JPH01238722A - Annular piston with apply tube for hydraulic servo mechanism of automatic transmission - Google Patents

Abstract

PURPOSE:To aim at improvement of the fitting accuracy of a sealing member by press-forming an annular piston portion and an apply tube portion integrally and interposing an annular sealing member between a pressure face and the check plate of the sealing member. CONSTITUTION:A piston body 1 consists of an annular piston portion 10 and an apply tube 1A, an annular projection 111 is provided on a pressure wall 11 and the body 1 and the pressure wall 11 is integrally formed by press- forming. The annular outside sealing member 3 is held between the pressure wall 11 and the check plate of the sealing member 2 and has an outer diameter larger than these by a predetermined size, and the annular inside sealing member 4 is held between the pressure wall 11 and the check plate 2 and has an inner diameter smaller than these. Due to like this construction, the fitting accuracy of the sealing members 3, 4 to the piston portion 10 is obtained.

Description

DETAILED DESCRIPTION OF THE INVENTION [Field of Industrial Application] The present invention relates to an annular piston with an apply tube for a hydraulic servomechanism of an automatic transmission.

[Prior Art] Automatic transmissions used in vehicles include a hydraulic servo mechanism consisting of an annular hydraulic cylinder and an annular piston to operate an annular frictional engagement device such as a multi-disc brake or a multi-disc clutch. used. Due to design constraints such as the compactness of automatic transmissions, this hydraulic servo mechanism may not be formed in a position close to the frictional engagement device, so the movement of the annular piston acts on the frictional engagement device through the apply tube. is being carried out. Here, since the piston must slide accurately within the cylinder, precision is required for its external dimensions, so it has been manufactured by cutting. The apply tube was manufactured separately from the piston using a press.

However, machined pistons had the disadvantage of being heavy and costly. In order to solve this difficulty, pistons manufactured by pressing from sheet metal have been devised. (
JP-A-49-68159) In this prior art press-made piston, the sealing material for sealing oil between the cylinder and the piston is held on stepped surfaces provided on the inner and outer circumferences of the piston, respectively. It was attached by parts.

[Problems to be Solved by the Invention] Incidentally, in the prior art (Japanese Unexamined Patent Publication No. 49-68159), the piston and the apply tube were molded separately, which caused a problem of poor productivity. In order to solve this problem, there is a technical means of integrally molding the piston and the apply tube.

In such means, in order for the piston to slide accurately within the cylinder in accordance with the hydraulic pressure and for the apply tube to operate the frictional engagement device accurately and reliably, sealing material is used on the outer and inner peripheries of the piston. However, compared to a case where the piston and the apply tube are separate bodies, the piston and the apply tube need to be positioned and attached more accurately with respect to the axis and the angle with respect to the axial direction.

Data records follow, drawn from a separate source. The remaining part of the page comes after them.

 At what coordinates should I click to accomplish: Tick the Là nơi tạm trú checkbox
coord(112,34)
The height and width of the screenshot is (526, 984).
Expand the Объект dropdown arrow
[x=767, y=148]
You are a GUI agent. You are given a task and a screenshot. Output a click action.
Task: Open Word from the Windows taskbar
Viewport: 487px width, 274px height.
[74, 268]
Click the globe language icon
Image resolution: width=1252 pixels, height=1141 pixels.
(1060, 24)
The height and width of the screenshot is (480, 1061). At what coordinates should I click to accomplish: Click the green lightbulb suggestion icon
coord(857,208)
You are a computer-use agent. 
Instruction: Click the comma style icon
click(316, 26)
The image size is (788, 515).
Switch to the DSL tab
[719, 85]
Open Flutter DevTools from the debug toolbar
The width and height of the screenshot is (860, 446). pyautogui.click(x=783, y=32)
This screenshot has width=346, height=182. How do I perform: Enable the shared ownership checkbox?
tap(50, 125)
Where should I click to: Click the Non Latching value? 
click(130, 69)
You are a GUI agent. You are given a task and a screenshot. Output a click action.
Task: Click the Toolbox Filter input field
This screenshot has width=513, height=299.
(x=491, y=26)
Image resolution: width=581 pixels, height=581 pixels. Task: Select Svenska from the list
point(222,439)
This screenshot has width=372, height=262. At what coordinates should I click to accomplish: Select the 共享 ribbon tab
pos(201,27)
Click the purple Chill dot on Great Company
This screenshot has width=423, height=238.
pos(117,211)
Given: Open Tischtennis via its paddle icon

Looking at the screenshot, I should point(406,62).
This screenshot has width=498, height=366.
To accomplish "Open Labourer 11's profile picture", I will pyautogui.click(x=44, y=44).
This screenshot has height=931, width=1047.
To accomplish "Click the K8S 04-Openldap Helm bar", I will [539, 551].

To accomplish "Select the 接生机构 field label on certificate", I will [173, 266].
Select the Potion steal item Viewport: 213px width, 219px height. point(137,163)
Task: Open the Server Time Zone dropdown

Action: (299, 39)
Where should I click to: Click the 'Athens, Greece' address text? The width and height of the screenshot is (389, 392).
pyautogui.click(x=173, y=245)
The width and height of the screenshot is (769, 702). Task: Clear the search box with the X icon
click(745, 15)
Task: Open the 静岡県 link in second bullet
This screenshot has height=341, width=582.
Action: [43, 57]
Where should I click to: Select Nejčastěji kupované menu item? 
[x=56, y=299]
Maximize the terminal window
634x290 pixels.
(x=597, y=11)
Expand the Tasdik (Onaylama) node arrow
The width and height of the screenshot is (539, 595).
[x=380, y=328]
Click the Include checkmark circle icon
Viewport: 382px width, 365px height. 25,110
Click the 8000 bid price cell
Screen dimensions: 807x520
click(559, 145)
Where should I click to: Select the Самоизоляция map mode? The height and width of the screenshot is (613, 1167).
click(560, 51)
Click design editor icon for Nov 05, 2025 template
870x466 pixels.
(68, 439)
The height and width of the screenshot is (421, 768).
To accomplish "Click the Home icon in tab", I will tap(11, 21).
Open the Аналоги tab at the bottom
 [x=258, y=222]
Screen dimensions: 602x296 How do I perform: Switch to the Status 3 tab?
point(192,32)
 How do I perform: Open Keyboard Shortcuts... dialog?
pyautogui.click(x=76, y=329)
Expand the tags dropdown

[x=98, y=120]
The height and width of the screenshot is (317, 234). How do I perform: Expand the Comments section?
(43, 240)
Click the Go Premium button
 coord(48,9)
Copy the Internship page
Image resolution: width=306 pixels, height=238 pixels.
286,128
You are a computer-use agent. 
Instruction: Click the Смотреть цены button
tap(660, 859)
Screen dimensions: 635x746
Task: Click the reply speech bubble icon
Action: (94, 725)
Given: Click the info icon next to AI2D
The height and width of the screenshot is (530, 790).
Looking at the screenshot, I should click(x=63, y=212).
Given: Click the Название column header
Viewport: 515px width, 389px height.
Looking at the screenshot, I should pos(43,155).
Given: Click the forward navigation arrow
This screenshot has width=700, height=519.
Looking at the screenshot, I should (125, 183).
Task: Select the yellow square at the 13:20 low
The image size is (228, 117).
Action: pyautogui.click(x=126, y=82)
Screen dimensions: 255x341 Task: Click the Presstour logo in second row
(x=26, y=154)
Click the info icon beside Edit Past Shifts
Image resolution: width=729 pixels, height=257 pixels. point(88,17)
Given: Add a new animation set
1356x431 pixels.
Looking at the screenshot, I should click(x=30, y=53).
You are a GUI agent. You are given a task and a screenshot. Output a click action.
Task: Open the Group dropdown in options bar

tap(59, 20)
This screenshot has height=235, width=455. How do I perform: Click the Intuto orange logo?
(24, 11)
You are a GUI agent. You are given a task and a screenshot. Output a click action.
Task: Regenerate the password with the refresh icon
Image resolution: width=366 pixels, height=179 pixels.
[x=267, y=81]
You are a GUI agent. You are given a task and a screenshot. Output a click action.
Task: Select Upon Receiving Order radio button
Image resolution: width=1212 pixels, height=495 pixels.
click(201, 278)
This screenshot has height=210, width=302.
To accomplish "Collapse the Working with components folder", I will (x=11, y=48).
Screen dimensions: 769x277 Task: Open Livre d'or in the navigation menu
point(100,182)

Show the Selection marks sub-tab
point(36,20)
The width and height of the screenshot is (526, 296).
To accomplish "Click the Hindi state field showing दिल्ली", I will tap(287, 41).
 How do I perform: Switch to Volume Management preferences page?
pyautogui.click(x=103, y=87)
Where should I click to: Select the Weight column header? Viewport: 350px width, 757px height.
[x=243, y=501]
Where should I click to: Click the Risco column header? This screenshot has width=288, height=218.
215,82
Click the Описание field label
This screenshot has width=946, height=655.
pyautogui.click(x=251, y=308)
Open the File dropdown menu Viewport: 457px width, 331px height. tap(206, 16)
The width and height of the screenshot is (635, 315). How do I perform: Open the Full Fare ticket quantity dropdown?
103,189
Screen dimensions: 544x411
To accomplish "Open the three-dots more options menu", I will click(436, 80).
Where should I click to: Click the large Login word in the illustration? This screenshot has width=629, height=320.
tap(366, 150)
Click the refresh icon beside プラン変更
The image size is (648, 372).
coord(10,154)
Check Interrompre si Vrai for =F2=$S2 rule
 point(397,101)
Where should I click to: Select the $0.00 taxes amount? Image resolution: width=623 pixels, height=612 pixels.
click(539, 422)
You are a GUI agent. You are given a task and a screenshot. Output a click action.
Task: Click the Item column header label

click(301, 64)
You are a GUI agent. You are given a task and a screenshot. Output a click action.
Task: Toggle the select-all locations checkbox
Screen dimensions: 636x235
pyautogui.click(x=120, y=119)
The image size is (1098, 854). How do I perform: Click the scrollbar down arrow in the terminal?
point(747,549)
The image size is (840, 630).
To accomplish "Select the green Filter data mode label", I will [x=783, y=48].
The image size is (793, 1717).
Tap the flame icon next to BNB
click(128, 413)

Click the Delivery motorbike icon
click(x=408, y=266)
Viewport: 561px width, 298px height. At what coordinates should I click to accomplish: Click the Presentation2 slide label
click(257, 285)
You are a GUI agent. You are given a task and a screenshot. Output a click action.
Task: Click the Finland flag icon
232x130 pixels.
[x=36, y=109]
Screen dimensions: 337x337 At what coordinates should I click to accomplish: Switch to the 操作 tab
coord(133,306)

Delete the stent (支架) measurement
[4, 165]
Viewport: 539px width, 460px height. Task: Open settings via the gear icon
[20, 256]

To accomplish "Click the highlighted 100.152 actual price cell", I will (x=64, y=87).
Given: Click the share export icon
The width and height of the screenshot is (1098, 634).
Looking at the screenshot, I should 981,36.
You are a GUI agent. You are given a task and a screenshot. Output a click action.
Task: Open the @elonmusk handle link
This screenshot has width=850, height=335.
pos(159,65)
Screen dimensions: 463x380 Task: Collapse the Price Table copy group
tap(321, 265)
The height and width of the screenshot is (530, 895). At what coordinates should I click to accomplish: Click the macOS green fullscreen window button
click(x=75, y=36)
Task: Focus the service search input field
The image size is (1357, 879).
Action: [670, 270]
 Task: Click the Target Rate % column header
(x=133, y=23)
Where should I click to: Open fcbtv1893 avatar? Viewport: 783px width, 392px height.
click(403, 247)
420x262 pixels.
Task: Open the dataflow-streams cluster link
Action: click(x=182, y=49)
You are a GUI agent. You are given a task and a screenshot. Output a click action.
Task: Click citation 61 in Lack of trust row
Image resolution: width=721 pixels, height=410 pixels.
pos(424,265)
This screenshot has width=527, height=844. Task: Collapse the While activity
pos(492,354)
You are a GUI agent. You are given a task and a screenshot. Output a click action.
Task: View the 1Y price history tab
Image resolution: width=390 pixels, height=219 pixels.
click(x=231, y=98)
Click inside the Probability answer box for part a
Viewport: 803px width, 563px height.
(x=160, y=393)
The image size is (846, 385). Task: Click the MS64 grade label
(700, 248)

In this way, the reason why the piston and apply tube are required to be installed more accurately than when they are separate parts is that the axial length of the piston and apply tube is greater than that of separate parts. This is because there is less play in the radial direction.

For the reasons mentioned above, if the piston and apply tube are integrally molded, and the sealant installation similar to the prior art described above works, the installation of the sealant required as described above for the integrally molded piston and apply tube is difficult. There is a problem that the accuracy cannot be achieved when attaching.

[Means for Solving the Problems] In order to solve the above problems, the present invention takes the following measures.

That is, the present invention includes a pressure-receiving wall (11) in the shape of an annular disc, an annular sealing material (3) attached to the pressure-receiving surface of the pressure-receiving wall, and a cylindrical portion extending in the axial direction from the outer periphery of the pressure-receiving wall. An annular piston (1) with an apply tube for a hydraulic servo mechanism of an automatic transmission, comprising an annular piston part (10) and an apply tube part (IA) extending cylindrical in the axial direction from the cylindrical part, , the annular piston part (10) and the apply tube part (IA) are integrally press-molded,
The annular sealing material (3) is attached to the pressure receiving surface of the pressure receiving wall (11) by sandwiching the annular sealing material (3) between the pressure receiving surface and the sealing material retaining plate (2). shall be.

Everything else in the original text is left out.